The following is my speculation, but - it's probably a consequence of having mostly lawyers in charge, and having elected representatives rather far removed from a direct democratic vote as in the case of the EU (although non-EU countries mostly responded in the same way by ignoring therapeutics and vaccines too)

2 comments

> we got a very inward and reactionary response (lockdowns etc) [...] it's probably a consequence of having mostly lawyers in charge

I disagree. Lockdowns were not proposed by lawyers or politicians, but rather the scientific community. In fact, in countries were the scientific advice was ignored, you had the fewest restrictions.

Also, "At the beginning of the pandemic, there should've been overwhelming support for therapeutics and vaccines." shows what the problem really is.

This is the politicians POV, in my opinion. A kind of mythical man-month for science. Long-term investment must be made in fundamental science so we can have nice things like mRNA vaccines. The politicians mentality of "pour millions in research" and they'll come up with something in two weeks is a real problem. Pure and fundamental research must be supported continuously, which is something politicians typically don't.

Look, I'm not trying to argue that lockdowns were a bad idea or what have you. Just that they were the easiest cognitively for non-technical politicians.
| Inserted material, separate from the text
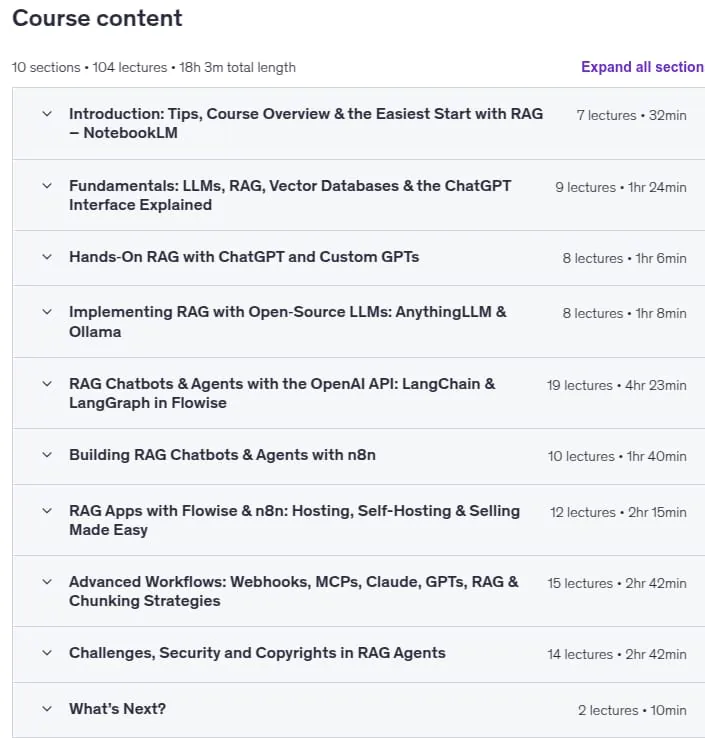The height and width of the screenshot is (738, 705).
Task: Expand the Fundamentals section chevron
Action: tap(47, 186)
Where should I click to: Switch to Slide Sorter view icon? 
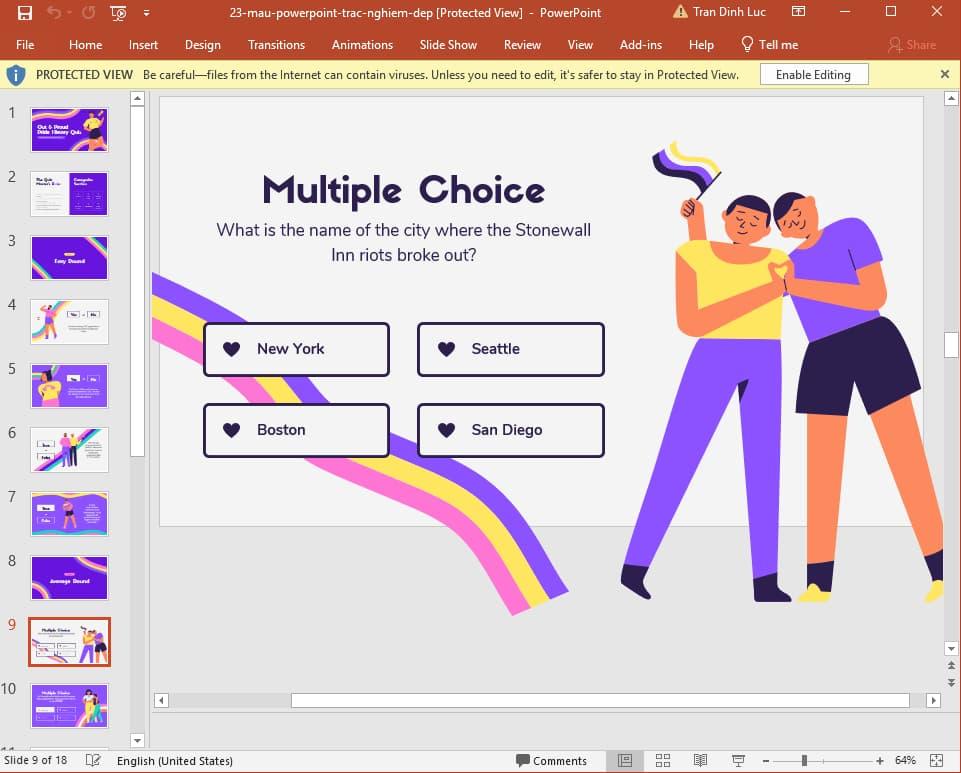click(x=663, y=761)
The hard, longer-term work of building out local vaccine manufacturing and distribution wasn't done because it required way more foresight, executive planning ability and basic scientific/medical knowledge.
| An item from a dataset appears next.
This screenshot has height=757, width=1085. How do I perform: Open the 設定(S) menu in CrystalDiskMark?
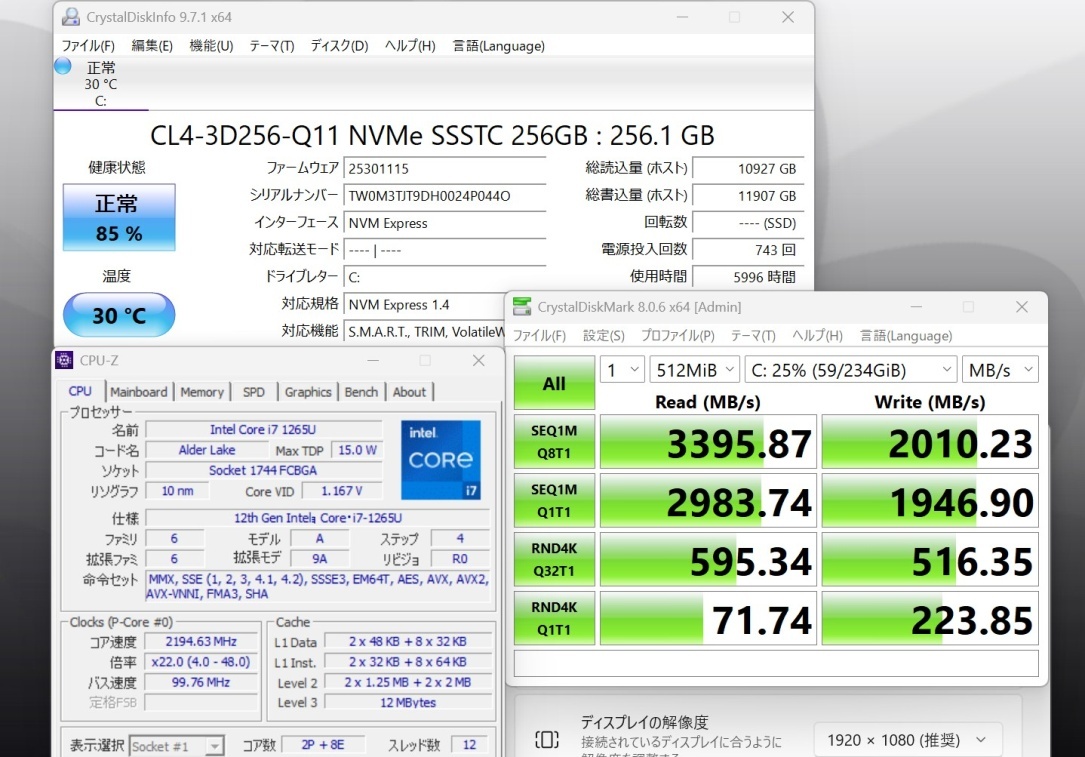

The other contributing factor is that politicians don't want to be embarrassed if they create some expensive manufacturing facility which ends up being unused. Better to just not make it at all and you'll be safe - after all, that's what everyone else did.

Lack of spending on science research is one thing, but couldn't they have at least imported a little talent to create redundant vaccine manufacturing facilities to deal with just this one acute crisis? It seems like the only person thinking about that was Bill Gates? Why can't our elected leaders show the same leadership? The only country that I'd expect to have this kind of technocratic vision and execution would be China.

Lockdowns _did_ have a non-technical interpretation. The main purpose was to avoid everyone getting sick at the same time so that hospitals wouldn't run out of beds.

I think the main problem with politicians was that they hesitated because they wanted to have two contradictory things: lockdowns to slow down the pandemic (until vaccines were ready) and keeping the economy going "as normal". IMO you can't square that circle.

> Multiple countries should've been preparing manufacturing facilities well in advance

They _did_. The only reason that production has gone as well as it has (particularly with Pfizer and Biontec) is massive public and private investment in facilities.